Ni dans un cas, ni dans l’autre, Caroline Fourest n’utilise des procédés de dépréciation ; on comprend qu’elle est plus proche de Françoise Gaspard que de Tariq Ramadan, mais même ce dernier n’est pas traité comme … je ne saurais dire quoi, du reste, n’étant ni universitaire, ni chercheur, ni membre de l’élite intellectuelle de la nation. Sauf erreur de ma part, le texte de Tariq Ramadan n’est pas disqualifié a priori…Evidemment, on peut dire que l’expression « texte commis par Tariq Ramadan » a des implications tout à fait significatives !!! Voire révélatrices !!!

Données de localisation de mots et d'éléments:
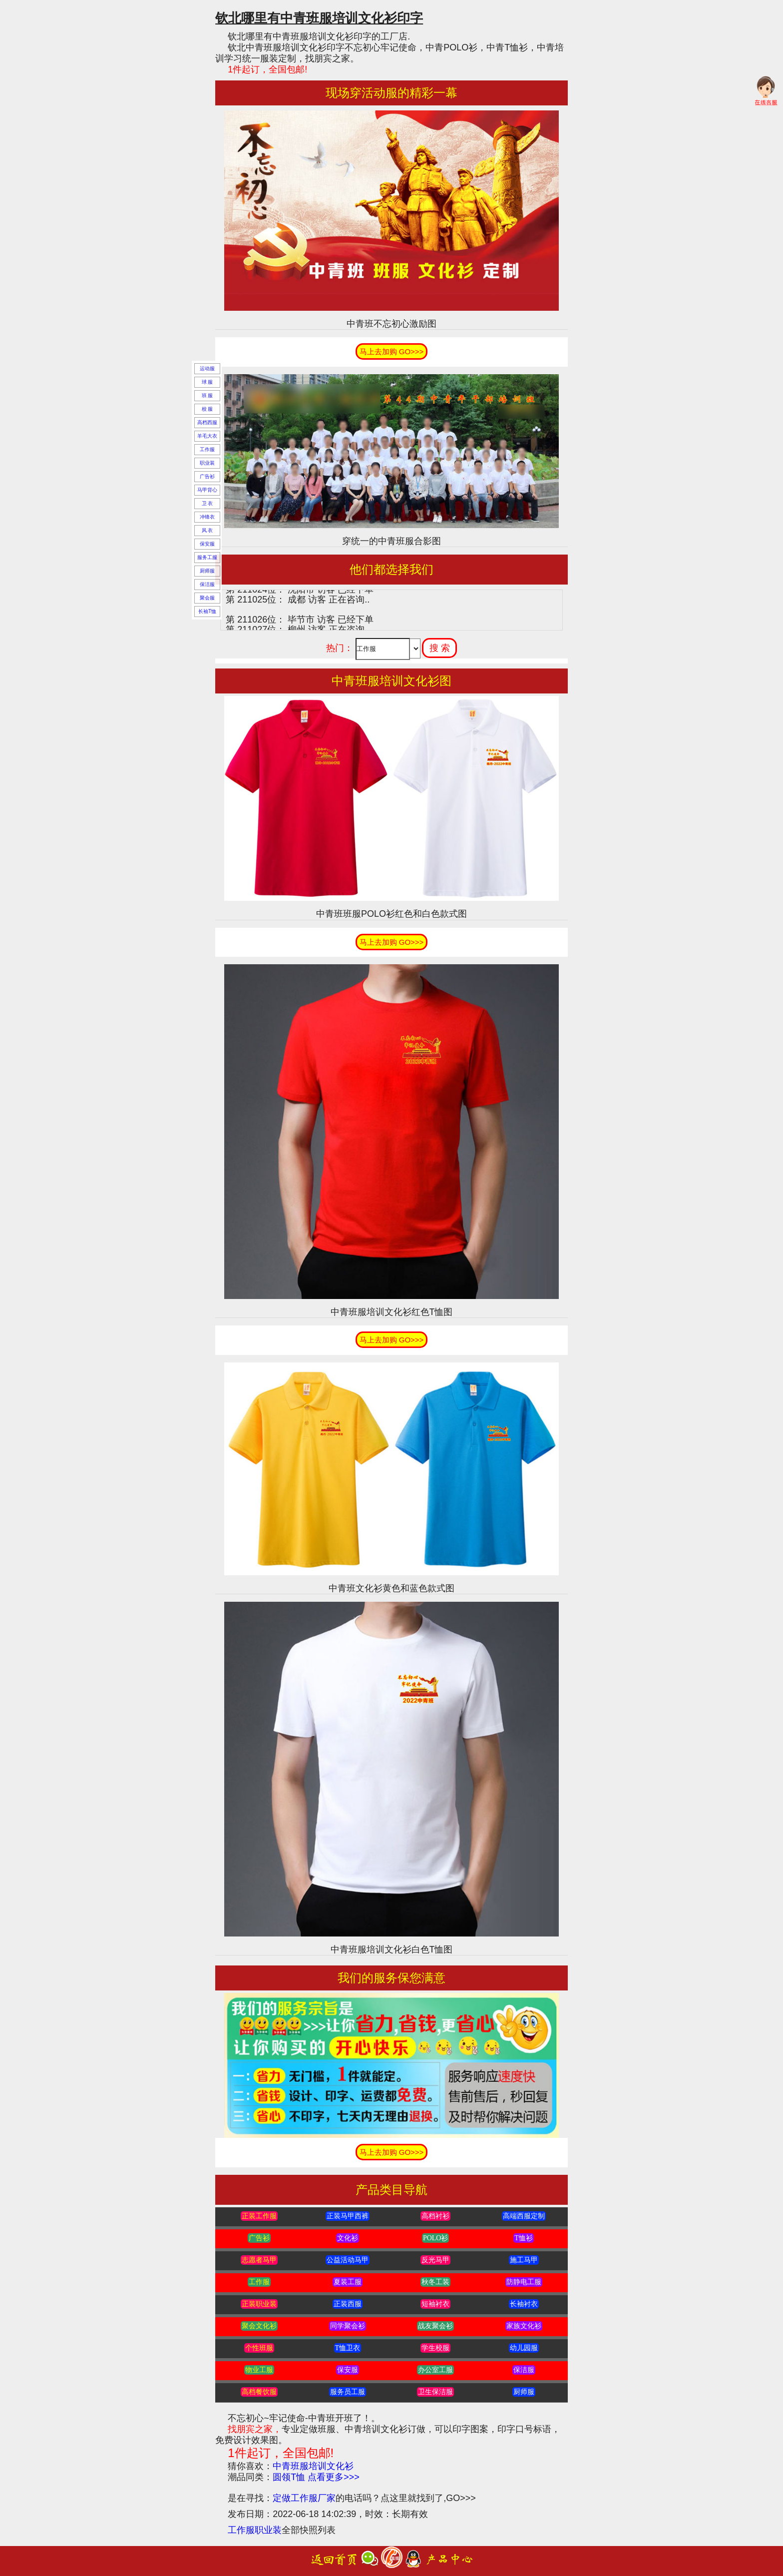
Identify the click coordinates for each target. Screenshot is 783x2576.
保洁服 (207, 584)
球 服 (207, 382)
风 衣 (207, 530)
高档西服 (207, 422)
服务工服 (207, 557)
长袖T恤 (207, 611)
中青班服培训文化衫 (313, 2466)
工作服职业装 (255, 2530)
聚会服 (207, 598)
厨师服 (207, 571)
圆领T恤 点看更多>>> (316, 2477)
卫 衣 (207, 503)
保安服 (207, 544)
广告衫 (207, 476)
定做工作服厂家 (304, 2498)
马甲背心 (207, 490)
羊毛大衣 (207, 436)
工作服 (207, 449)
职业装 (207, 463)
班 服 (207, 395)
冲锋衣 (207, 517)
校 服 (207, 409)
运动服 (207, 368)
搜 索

Tâche à réaliser:
D'après l'extrait de texte, de qui Caroline Fourest est-elle plus proche que de Tariq Ramadan ? Ces items n'ont aucun lien avec l'extrait de texte.

Réponse à la tâche:
De Françoise Gaspard.